When we show ourselves nurture and love, we spread that to everyone else we come into contact with. If we do these small acts of love everyday we have more love to give to others; our children, our colleagues, our community. When we are running on empty in the self-nurture department we have nothing to give. You may relate that at the end of the day when you feel truly depleted the last thing you want to do is play with your child. Am I right? This is why it is so important to fill up your love and nurture tank in the morning, throughout the day and every week. I can speak from experience that your life will become so much more fulfilling, joyful and connected. The little things won’t bother you, you will have more patience and time will seem to expand to fit everything in.

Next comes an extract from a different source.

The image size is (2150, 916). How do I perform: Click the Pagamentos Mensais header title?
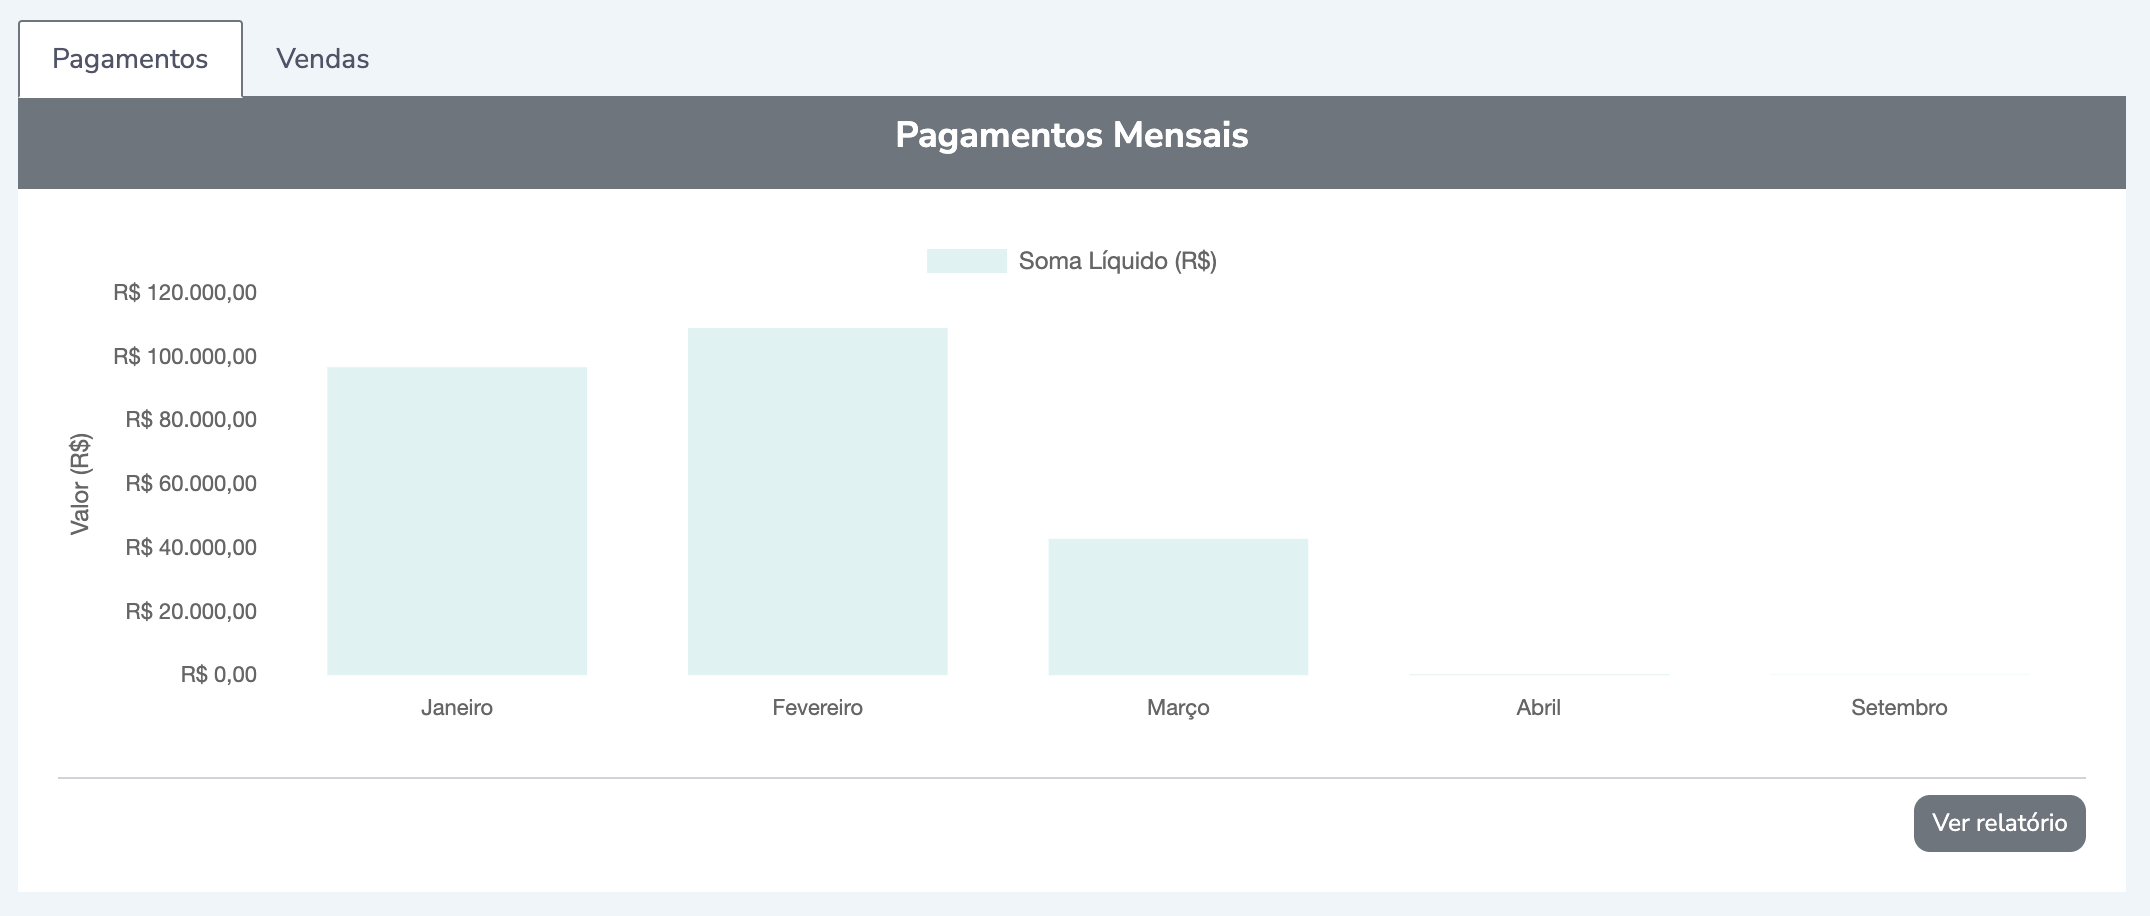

You will also be positioning yourself as a positive role model in your child’s life. Gone are the days of being a martyr and doing everything yourself at the expense of your own health and wellbeing. Is this selfish? No, I don’t believe so. You are looking after yourself, so you can look after your family to the best of your ability. This doesn’t mean you ignore your family, children or your work. Be flexible to ebb and flow with the rest of your life, but don’t let yourself suffer in the process.

 

I would love for you to set yourself one small goal for the next 60 days. Maybe that might be meditating every morning or evening for 10 minutes, being mindful at the traffic lights or going for a daily walk. Let me know how you go, I would love to hear about your journey.